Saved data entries
* * *
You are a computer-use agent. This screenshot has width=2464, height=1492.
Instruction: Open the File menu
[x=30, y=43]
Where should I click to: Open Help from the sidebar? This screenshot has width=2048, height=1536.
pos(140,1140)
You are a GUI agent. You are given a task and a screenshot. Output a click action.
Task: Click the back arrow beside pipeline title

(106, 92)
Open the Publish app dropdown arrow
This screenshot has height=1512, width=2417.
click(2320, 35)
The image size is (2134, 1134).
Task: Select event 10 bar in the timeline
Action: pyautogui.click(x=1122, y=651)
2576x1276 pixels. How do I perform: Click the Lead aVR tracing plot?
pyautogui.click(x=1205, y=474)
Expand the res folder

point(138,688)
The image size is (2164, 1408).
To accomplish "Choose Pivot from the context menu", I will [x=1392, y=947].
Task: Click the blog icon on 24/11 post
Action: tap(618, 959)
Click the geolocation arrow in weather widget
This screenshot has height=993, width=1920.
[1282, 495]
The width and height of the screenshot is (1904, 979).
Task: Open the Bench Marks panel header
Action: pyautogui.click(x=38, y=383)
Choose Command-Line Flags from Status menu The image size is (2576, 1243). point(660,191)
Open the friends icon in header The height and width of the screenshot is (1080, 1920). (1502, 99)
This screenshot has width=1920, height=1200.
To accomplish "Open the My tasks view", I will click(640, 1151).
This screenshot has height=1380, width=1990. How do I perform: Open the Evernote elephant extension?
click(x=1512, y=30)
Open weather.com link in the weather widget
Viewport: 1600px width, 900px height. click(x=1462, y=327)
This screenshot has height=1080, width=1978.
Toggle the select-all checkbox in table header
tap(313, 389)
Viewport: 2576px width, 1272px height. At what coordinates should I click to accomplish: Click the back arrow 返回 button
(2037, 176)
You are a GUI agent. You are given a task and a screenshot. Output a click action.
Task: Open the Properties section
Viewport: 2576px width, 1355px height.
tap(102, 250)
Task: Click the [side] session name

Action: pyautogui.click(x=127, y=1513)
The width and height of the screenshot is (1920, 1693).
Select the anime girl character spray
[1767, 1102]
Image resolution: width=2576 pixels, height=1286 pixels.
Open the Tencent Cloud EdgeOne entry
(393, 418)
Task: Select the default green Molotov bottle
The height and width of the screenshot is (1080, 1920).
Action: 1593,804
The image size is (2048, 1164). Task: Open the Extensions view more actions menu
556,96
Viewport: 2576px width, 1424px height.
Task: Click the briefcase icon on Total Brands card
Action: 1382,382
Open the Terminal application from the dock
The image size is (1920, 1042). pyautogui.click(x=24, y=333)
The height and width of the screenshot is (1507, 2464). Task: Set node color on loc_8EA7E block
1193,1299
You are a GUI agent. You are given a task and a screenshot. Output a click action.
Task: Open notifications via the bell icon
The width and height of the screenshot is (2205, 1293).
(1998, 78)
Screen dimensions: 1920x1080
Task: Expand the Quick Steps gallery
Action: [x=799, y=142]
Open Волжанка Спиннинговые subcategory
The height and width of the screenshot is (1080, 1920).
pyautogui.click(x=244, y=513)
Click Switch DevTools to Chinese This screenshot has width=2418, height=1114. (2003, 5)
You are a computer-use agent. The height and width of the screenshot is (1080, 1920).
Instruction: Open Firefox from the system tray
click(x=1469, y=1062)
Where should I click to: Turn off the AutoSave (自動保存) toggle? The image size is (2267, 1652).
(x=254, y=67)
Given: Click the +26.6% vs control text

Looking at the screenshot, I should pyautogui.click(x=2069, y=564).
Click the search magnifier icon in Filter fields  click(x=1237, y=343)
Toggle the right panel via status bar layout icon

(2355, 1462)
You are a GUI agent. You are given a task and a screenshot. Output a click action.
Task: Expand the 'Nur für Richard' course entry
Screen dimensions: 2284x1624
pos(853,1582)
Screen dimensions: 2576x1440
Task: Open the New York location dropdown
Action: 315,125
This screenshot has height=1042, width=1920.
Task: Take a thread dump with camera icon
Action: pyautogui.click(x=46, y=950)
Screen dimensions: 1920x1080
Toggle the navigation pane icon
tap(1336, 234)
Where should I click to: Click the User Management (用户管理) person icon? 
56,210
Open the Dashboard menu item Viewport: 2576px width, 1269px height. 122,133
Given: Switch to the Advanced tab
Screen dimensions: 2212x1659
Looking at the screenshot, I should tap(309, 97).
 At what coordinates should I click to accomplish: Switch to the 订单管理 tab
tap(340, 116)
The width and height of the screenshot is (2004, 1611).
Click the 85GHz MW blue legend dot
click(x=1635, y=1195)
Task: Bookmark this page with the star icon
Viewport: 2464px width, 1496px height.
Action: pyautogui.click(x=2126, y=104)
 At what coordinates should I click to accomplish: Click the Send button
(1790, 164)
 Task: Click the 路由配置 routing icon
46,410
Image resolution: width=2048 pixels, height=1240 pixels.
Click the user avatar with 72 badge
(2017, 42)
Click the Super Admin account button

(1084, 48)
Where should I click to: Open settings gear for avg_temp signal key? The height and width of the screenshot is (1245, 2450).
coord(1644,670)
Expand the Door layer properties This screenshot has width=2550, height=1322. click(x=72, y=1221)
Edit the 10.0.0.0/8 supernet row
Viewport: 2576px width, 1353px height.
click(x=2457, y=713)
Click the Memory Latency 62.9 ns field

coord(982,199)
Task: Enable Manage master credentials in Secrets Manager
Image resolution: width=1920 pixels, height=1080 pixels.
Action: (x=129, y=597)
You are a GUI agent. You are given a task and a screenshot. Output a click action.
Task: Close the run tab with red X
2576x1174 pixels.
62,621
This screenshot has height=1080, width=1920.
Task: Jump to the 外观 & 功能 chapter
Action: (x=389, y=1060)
* * *
WHAT TO WORK ON: The output must consist solely of the lines from the first line of the records through the line containing "Choose Command-Line Flags", reproduced exactly.

ANSWER TO THIS TASK:
You are a computer-use agent. This screenshot has width=2464, height=1492.
Instruction: Open the File menu
[x=30, y=43]
Where should I click to: Open Help from the sidebar? This screenshot has width=2048, height=1536.
pos(140,1140)
You are a GUI agent. You are given a task and a screenshot. Output a click action.
Task: Click the back arrow beside pipeline title

(106, 92)
Open the Publish app dropdown arrow
This screenshot has height=1512, width=2417.
click(2320, 35)
The image size is (2134, 1134).
Task: Select event 10 bar in the timeline
Action: pyautogui.click(x=1122, y=651)
2576x1276 pixels. How do I perform: Click the Lead aVR tracing plot?
pyautogui.click(x=1205, y=474)
Expand the res folder

point(138,688)
The image size is (2164, 1408).
To accomplish "Choose Pivot from the context menu", I will [x=1392, y=947].
Task: Click the blog icon on 24/11 post
Action: tap(618, 959)
Click the geolocation arrow in weather widget
This screenshot has height=993, width=1920.
[1282, 495]
The width and height of the screenshot is (1904, 979).
Task: Open the Bench Marks panel header
Action: pyautogui.click(x=38, y=383)
Choose Command-Line Flags from Status menu The image size is (2576, 1243). point(660,191)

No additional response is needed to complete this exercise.